With the load_tracks()
method, all tracks are loaded as a dictionary with the ids as keys and
track objects (which include their respective audio and annotations, which are lazy-loaded on access) as values.
orchset = mirdata.initialize('orchset')
for key, track in orchset.load_tracks().items():
print(key, track.title, track.audio_path)
Alternatively, we can loop over the track_ids
list to directly access each track in the dataset.
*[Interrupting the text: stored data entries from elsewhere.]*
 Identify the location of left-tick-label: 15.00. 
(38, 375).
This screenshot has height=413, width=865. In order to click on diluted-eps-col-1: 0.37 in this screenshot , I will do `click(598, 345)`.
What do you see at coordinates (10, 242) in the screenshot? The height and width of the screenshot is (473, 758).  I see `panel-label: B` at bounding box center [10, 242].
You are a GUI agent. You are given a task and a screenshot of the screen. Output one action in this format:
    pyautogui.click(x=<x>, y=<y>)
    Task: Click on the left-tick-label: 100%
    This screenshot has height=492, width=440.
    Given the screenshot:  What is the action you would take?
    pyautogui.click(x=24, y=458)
orchset = mirdata.initialize('orchset')
for track_id in orchset.track_ids:
print(track_id, orchset.track(track_id).title, orchset.track(track_id).audio_path)
Basic example: including mirdata in your pipeline¶
If we wanted to use orchset
to evaluate the performance of a melody extraction algorithm
(in our case, very_bad_melody_extractor
), and then split the scores based on the
metadata, we could do the following:
mirdata usage example
import mir_eval
import mirdata
import numpy as np
import sox
def very_bad_melody_extractor(audio_path):
duration = sox.file_info.duration(audio_path)
time_stamps = np.arange(0, duration, 0.01)
melody_f0 = np.random.uniform(low=80.0, high=800.0, size=time_stamps.shape)
return time_stamps, melody_f0
# Evaluate on the full dataset
orchset = mirdata.initialize("orchset")
orchset_scores = {}
orchset_data = orchset.load_tracks()
for track_id, track_data in orchset_data.items():
est_times, est_freqs = very_bad_melody_extractor(track_data.audio_path_mono)
ref_melody_data = track_data.melody
ref_times = ref_melody_data.times
ref_freqs = ref_melody_data.frequencies
score = mir_eval.melody.evaluate(ref_times, ref_freqs, est_times, est_freqs)
orchset_scores[track_id] = score
# Split the results by composer and by instrumentation
composer_scores = {}
strings_no_strings_scores = {True: {}, False: {}}
for track_id, track_data in orchset_data.items():
if track_data.composer not in composer_scores.keys():
composer_scores[track_data.composer] = {}
composer_scores[track_data.composer][track_id] = orchset_scores[track_id]
strings_no_strings_scores[track_data.contains_strings][track_id] = \
orchset_scores[track_id]
This is the result of the example above.
Example result
print(strings_no_strings_scores)
>>> {True: {
'Beethoven-S3-I-ex1':OrderedDict([
('Voicing Recall', 1.0),
('Voicing False Alarm', 1.0),
('Raw Pitch Accuracy', 0.029798422436459245),
('Raw Chroma Accuracy', 0.08063102541630149),
('Overall Accuracy', 0.0272654370489174)
]),
'Beethoven-S3-I-ex2': OrderedDict([
('Voicing Recall', 1.0),
('Voicing False Alarm', 1.0),
('Raw Pitch Accuracy', 0.009221311475409836),
('Raw Chroma Accuracy', 0.07377049180327869),
('Overall Accuracy', 0.008754863813229572)]),
...
'Wagner-Tannhauser-Act2-ex2': OrderedDict([
('Voicing Recall', 1.0),
('Voicing False Alarm', 1.0),
('Raw Pitch Accuracy', 0.03685636856368564),
('Raw Chroma Accuracy', 0.08997289972899729),
('Overall Accuracy', 0.036657681940700806)])
}}
You can see that very_bad_melody_extractor
performs very badly!
Using mirdata with tf.data.Dataset¶
The following is a simple example of a generator that can be used to create a tensorflow Dataset.
mirdata with tf.data.Dataset example
import mirdata
import numpy as np
import tensorflow as tf
def orchset_generator():
# using the default data_home
orchset = mirdata.initialize("orchset")
track_ids = orchset.track_ids()
for track_id in track_ids:
track = orchset.track(track_id)
audio_signal, sample_rate = track.audio_mono
yield {
"audio": audio_signal.astype(np.float32),
"sample_rate": sample_rate,
"annotation": {
"times": track.melody.times.astype(np.float32),
"freqs": track.melody.frequencies.astype(np.float32),
},
"metadata": {"track_id": track.track_id}
}
dataset = tf.data.Dataset.from_generator(
orchset_generator,
{
"audio": tf.float32,
"sample_rate": tf.float32,
"annotation": {"times": tf.float32, "freqs": tf.float32},
"metadata": {'track_id': tf.string}
}
)
In future mirdata
versions, generators for Tensorflow and Pytorch will be included.